Friday, 27 July 2012

About the Turkana Boy

I leave for Nairobi in 12 days, so it is about time to start posting. I will also post while there teaching my class on “The Law and Literature of Colonialism and Post-Colonialism.”  In putting together my list of things to do outside the classroom the first thing that came to mind wasn’t the safari or the Indian Ocean beaches to the south of Mombasa, but a visit to the Nairobi National Museum to the KNM-WT 1500, otherwise known as “The Turkana Boy.”  The Turkana Boy is a youthful Homo erectus (or a Homo ergaster, depending on who is doing the naming) discovered near Lake Turkana, Kenya by Kamoya Kimeau and Richard Leakey of the famous family of anthropologists in 1984.

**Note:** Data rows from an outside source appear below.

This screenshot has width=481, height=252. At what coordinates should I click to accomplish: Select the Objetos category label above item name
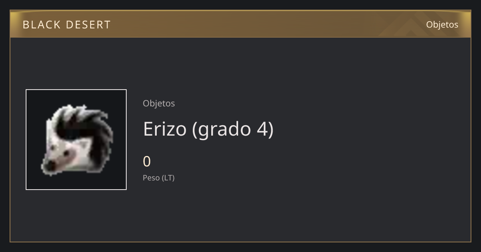point(159,103)
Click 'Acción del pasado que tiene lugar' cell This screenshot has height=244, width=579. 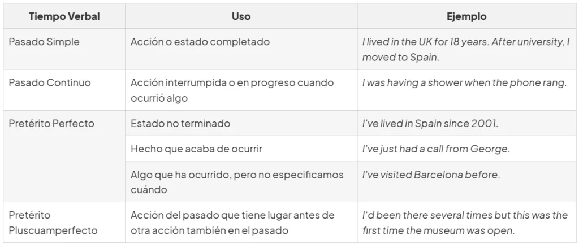point(241,222)
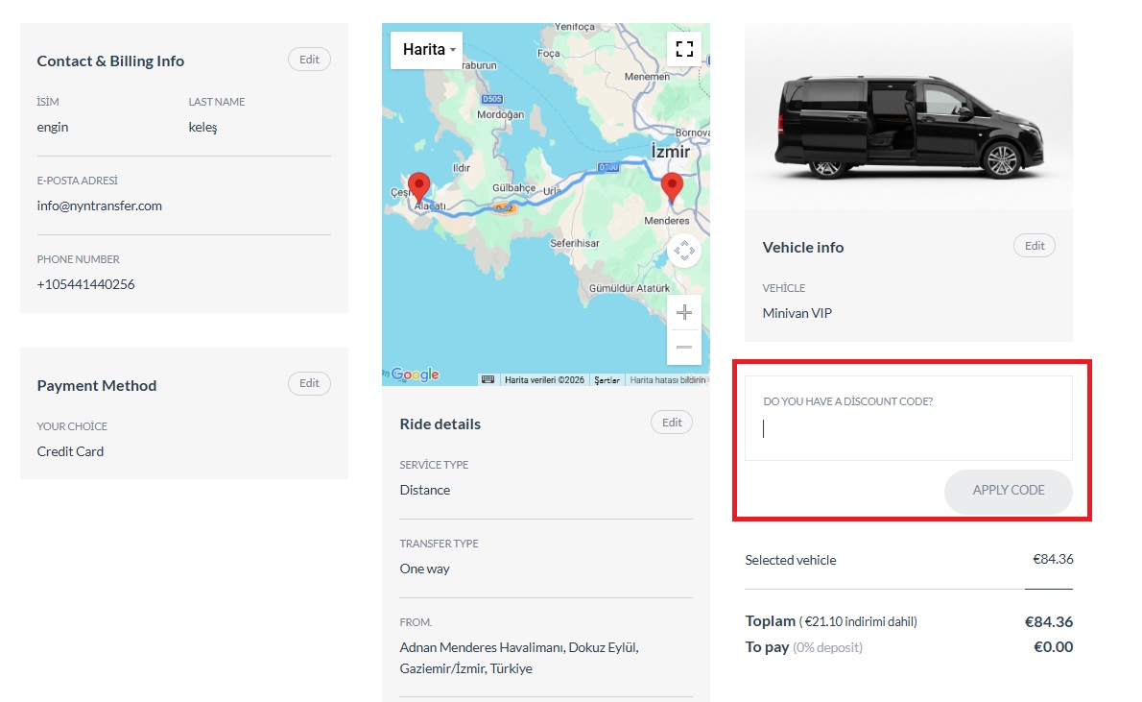Zoom in on the map
Image resolution: width=1142 pixels, height=702 pixels.
tap(683, 313)
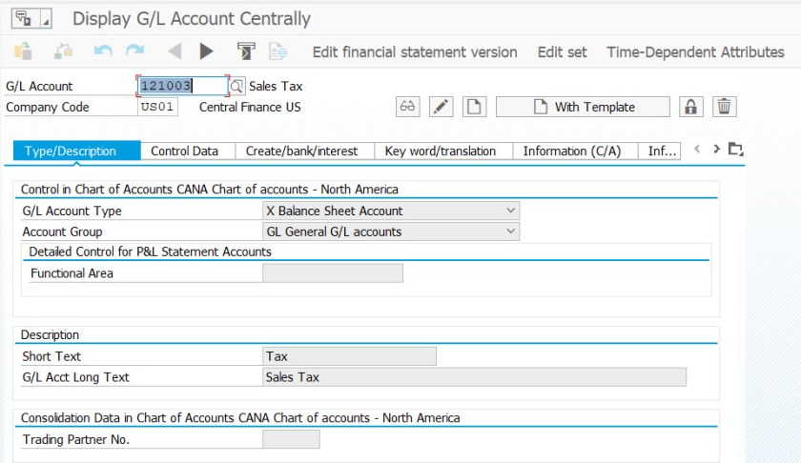
Task: Click the Change pencil icon
Action: (440, 107)
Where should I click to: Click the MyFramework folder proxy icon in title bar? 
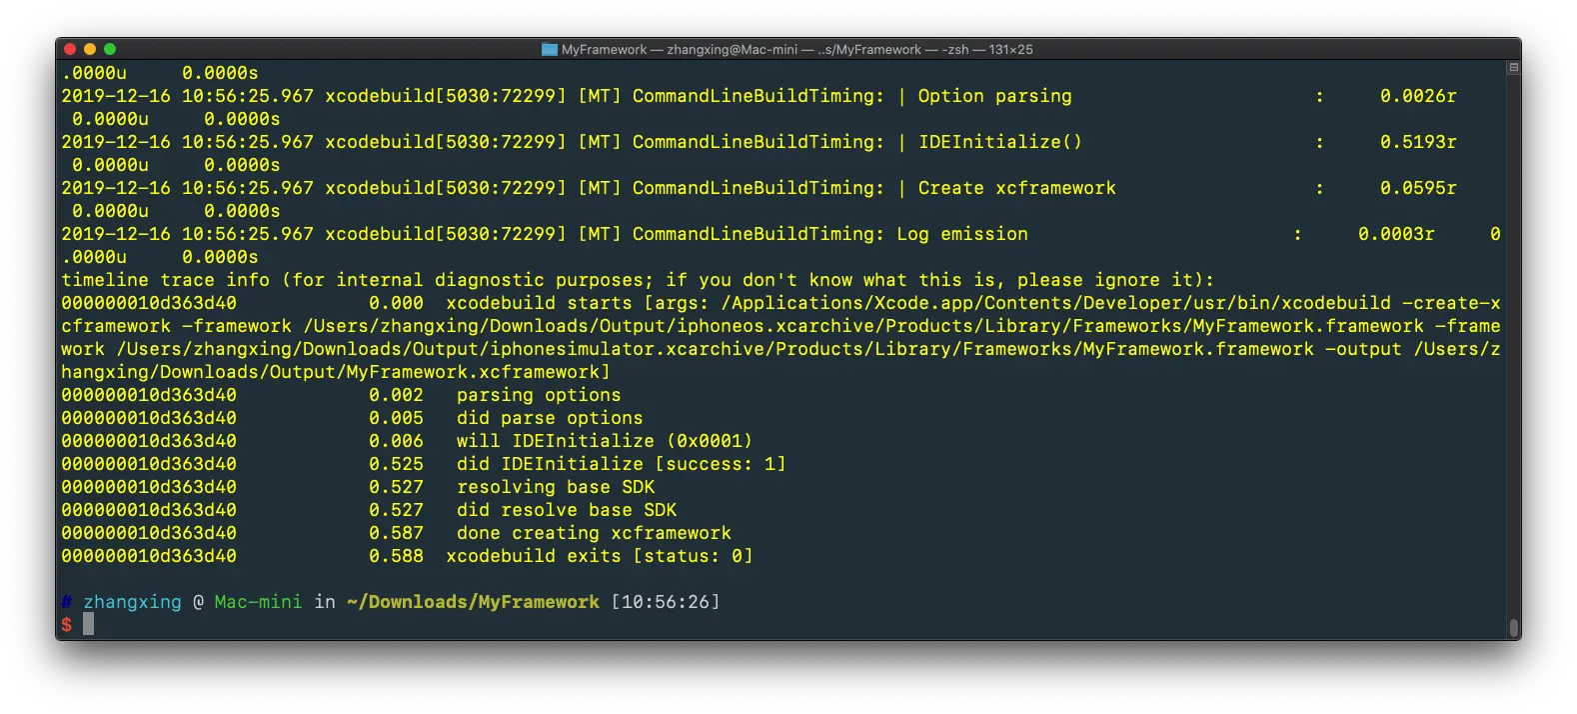(x=550, y=49)
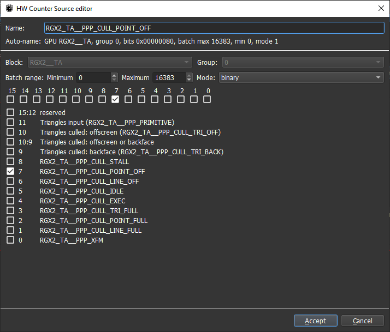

At a mere 1.6 million years old, the Turkana Boy is the youngest of the three “name” skeletons for in East Africa.  “Lucy” comes in at about 3.2 million years old and hails from the Afar Depression, to the north in Ethiopia. So-named because “Lucy in the Sky With Diamonds” was being played on the camp tape recorder as Lucy was uncovered, Lucy was an Australopithecus afarensis discovered in 1974.
Older still is “Ardi”  who was actually discovered in 1994 but not revealed to the public until 2009. Ardi is a 4.4 million year old Ardipithecus ramidius, also from Ethiopia.
The questions of how these three fit into the human family tree and whether East Africa was indeed the cradle of modern Homo is endlessly debated and the human family line changes frequently, so I can’t say whether the Turkana Boy is a relative or not, but I know I will find it fascinating to see this exhibit.  I expect a reaction akin to what I felt when I first saw “The Venus of Willendorf” in Austria. Just 4.3 inches tall, the 22,000 to 24,000 year old statue is beautifully presented in the Naturhistoriches Museum in Vienna. Ever since seeing the dinosaurs in Philadelphia’s The Academy of Natural Sciences and picking up some toy “cavemen” (I too thought they played with dinosaurs at that point, although some of grow out of that notion) I have found the subject fascinating. Not sure how I ended up as a lawyer instead of an anthropologist.  I will let you know from Nairobi how it goes.